- **Set of tasks**
1. Extract the homework instructions between "Submission: As instructed" and "the problem's doctests.", inclusive.
2. Answer these from the homework instructions:
(a) Which file holds the starter code for the required problems?
(b) How many optional problems does section 3 contain?
(c) If work is submitted several times before the deadline, which score counts for the assignment?

Instructions
In this homework, you are required to complete the problems described in section 2. The starter code for these problems is provided in hw03.py, which is distributed as part of the homework materials in the code directory.
We have also prepared two optional problems just for fun in section 3. You can find further descriptions there.
Submission: As instructed before, you need to submit your work with Ok by python ok --submit.
You may submit more than once before the deadline,
and your score of this assignment will be the highest one of all your submissions.
Readings: You might find the following references to the textbook useful:
The
construct_checkmodule inconstruct_check.pyis used in this assignment, which defines the function check. For example, a call such ascheck("foo.py", "func1", ["While", "For", "Recursion"])checks that the function
func1in filefoo.pydoes not contain any while or for constructs, and is not an overtly recursive function (i.e., one in which a function contains a call to itself by name). Note that this restriction does not apply to all problems in this assignment. If this restriction applies, you will see a call to check somewhere in the problem's doctests.

- **Data excerpt**
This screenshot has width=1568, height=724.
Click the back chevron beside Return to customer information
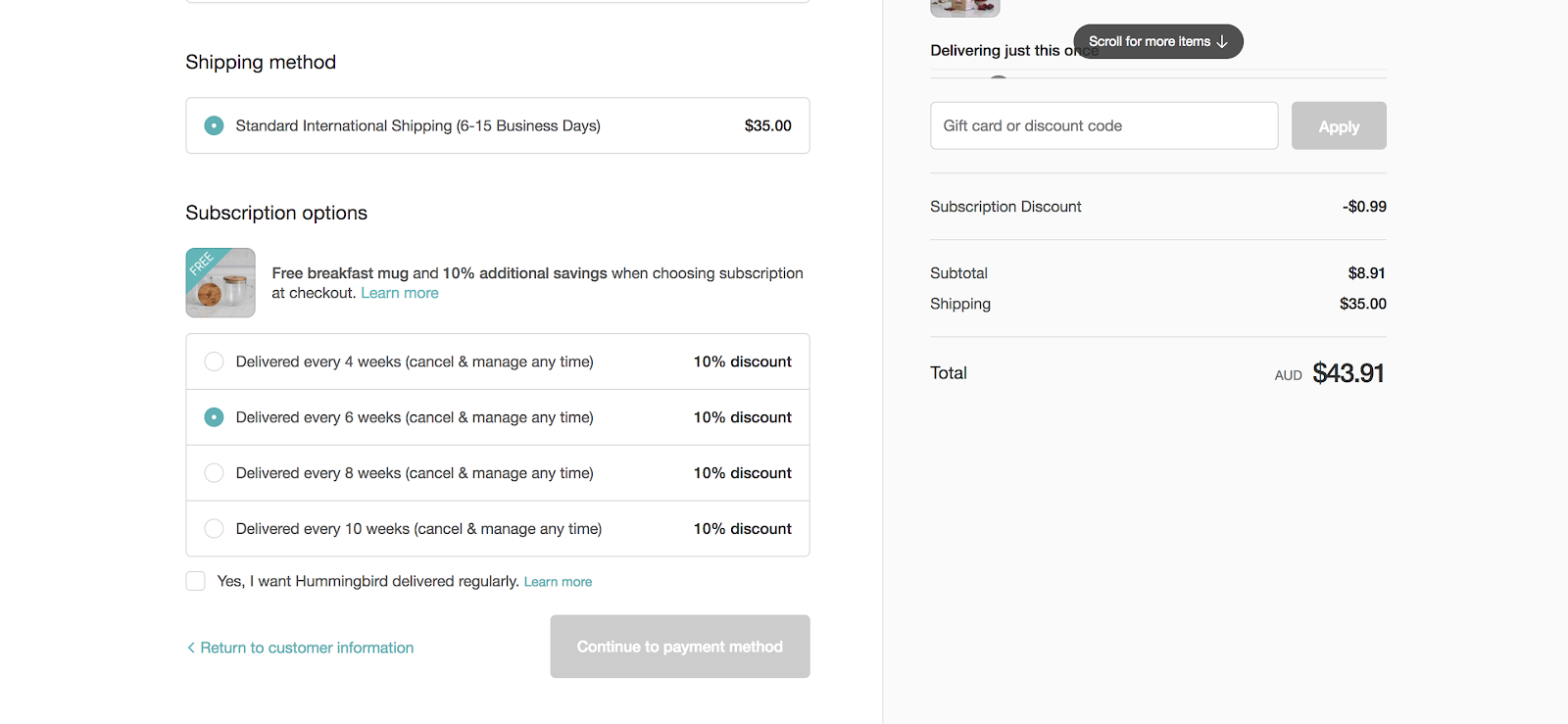191,648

- **Problem solutions**
1.
Submission: As instructed before, you need to submit your work with Ok by python ok --submit.
You may submit more than once before the deadline,
and your score of this assignment will be the highest one of all your submissions.
Readings: You might find the following references to the textbook useful:
The
construct_checkmodule inconstruct_check.pyis used in this assignment, which defines the function check. For example, a call such ascheck("foo.py", "func1", ["While", "For", "Recursion"])checks that the function
func1in filefoo.pydoes not contain any while or for constructs, and is not an overtly recursive function (i.e., one in which a function contains a call to itself by name). Note that this restriction does not apply to all problems in this assignment. If this restriction applies, you will see a call to check somewhere in the problem's doctests.

2.
(a) hw03.py
(b) Two
(c) The highest score of all the submissions